|By Ray DePena||
|September 28, 2009 12:00 PM EDT||
Recently I had the pleasure of speaking with Peter Coffee, of eWeek fame. Peter, as industry veterans may be aware, was eWeek's Technology Editor, and is now Director of Platform Research for Salesforce.com, a leader in cloud computing.
Our conversation began with my blatant attempt at gaining insight about Salesforce's strategic roadmap, knowing full well only the CEO can answer those type of questions, but you never know what you can glean from a non-response. Hey, I gave it a shot.
Then the real discussion of our meeting began.

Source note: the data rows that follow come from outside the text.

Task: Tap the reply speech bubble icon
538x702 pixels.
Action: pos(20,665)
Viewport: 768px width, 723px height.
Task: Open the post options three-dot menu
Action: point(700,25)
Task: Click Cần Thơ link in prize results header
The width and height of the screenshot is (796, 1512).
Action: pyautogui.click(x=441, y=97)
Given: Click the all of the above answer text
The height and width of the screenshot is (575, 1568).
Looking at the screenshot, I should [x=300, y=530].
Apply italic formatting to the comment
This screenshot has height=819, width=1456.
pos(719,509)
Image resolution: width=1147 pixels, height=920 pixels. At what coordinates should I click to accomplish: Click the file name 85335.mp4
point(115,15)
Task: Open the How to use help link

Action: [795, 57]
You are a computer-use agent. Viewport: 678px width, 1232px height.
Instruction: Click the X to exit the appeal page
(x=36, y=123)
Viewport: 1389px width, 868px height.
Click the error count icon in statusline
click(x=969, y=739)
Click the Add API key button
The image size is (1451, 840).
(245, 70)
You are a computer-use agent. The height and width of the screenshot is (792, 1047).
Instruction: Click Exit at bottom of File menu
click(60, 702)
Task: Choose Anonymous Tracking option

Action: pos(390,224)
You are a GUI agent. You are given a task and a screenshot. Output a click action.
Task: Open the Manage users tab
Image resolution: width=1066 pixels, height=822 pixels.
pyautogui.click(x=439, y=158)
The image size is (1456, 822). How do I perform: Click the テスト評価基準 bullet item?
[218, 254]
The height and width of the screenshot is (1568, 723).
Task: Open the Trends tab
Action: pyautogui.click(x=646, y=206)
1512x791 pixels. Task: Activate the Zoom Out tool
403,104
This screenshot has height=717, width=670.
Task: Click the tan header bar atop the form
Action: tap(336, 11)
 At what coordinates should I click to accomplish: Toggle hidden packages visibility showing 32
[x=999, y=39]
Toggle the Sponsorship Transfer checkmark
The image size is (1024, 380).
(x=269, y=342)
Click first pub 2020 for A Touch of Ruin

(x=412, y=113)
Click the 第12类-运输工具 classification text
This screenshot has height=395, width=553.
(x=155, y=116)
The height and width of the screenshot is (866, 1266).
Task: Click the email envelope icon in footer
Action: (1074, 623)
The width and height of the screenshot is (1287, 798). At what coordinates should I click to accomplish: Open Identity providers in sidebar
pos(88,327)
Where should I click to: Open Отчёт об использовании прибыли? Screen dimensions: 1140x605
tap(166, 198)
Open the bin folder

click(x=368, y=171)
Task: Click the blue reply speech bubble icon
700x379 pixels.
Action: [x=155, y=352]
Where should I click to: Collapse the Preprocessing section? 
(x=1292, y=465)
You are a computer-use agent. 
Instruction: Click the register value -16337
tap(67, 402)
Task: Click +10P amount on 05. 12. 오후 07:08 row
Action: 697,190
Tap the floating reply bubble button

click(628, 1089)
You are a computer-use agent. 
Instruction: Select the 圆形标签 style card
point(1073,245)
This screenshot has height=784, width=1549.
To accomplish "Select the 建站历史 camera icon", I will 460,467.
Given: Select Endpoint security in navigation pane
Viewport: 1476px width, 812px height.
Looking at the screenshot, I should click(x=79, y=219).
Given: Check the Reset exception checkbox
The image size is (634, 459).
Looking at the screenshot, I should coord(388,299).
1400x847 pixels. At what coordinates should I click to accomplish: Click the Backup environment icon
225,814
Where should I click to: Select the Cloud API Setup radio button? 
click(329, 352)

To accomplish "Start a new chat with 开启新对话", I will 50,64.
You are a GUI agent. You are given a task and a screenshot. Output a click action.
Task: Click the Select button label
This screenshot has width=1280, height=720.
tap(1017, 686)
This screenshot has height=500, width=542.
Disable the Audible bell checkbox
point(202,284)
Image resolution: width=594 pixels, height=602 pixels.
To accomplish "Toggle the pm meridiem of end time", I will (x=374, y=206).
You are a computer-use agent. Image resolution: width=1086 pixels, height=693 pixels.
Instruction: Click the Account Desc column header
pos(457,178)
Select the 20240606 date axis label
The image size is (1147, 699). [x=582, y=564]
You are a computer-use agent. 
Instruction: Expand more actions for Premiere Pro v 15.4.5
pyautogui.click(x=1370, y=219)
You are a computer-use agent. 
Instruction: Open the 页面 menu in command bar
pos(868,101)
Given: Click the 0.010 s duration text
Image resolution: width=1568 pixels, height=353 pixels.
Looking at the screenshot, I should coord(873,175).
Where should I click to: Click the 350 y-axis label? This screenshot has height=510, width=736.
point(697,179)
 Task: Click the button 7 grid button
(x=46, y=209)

The economic advantages of the cloud computing model, comparisons of lifecycle costs (TCO) of services vs. acquisition + ongoing maintenance costs of legacy business models, costs of delay, and other detractors of legacy business models compared to the benefits of a public cloud offering like Salesforce.com, as well as the insights and impact of this coming paradigm shift.
Peter Coffee during his general session presentation at SYS-CON's Cloud Computing Conference & Expo in New York City
We spoke of public and private clouds, advantages and disadvantages of the models, current industry concerns - security, fail-over, real-time mirroring, and several examples of platform application development speed with Force.com (Starbucks example), which is approximately 5X that of other approaches.
I remained curious as to how this brave new world would address integration of traditional CRM, ERP, and SCM across cloud vendor offerings for clients, and how those solutions would impact client's IT Governance, IT Service Management, Business Process Management, Security Management, Assurance, and other areas.
Peter taking questions from the audince after his talk
From a public cloud services provider those are the provider's headaches, but that model is but one of the business models of cloud computing. How would other models impact these areas?
Ultimately, there will also be private clouds and hybrid clouds.
Even if an enterprise decided to use a public cloud for one of its applications, they would still have all those functions and have to ensure quality management of company offerings to its end user customers.
Will the ever increasing dependence on cloud service providers be an improvement or a detriment to be addressed through service level agreements and other arrangements?
This whole line of questioning led to what integration may look like, and the role of applications, such as, IBM's Websphere and Oracle's BEA, as well as integration providers like Cast Iron, Pervasive, Informatica, and Boomi.
Throughout the conversation, I kept wondering the impact on industry participants - systems, software, and a myriad of professions from sales/marketing, business development, consultants, services professionals, program, portfolio, and project management, to business process management, IT and corporate governance, and other technical and business domains.
While the IT industry will likely be ground zero for the coming changes, other industries will find they will be impacted as well, as entrepreneurs use these new models to compete more efficiently against existing legacy business models.
Which will be the growth areas as a result of this new paradigm? Which will not?
For those sitting in the eye of the storm and already employed in cloud computing, the sun is out and the winds are calm, but for an industry observer like myself, deciding what step to take next, so as to not be drenched and swept away by the storm, there's still a lot to consider.
Unlike Dell, who saw its strategic opening and is making its move. I'm still looking for mine. Any suggestions?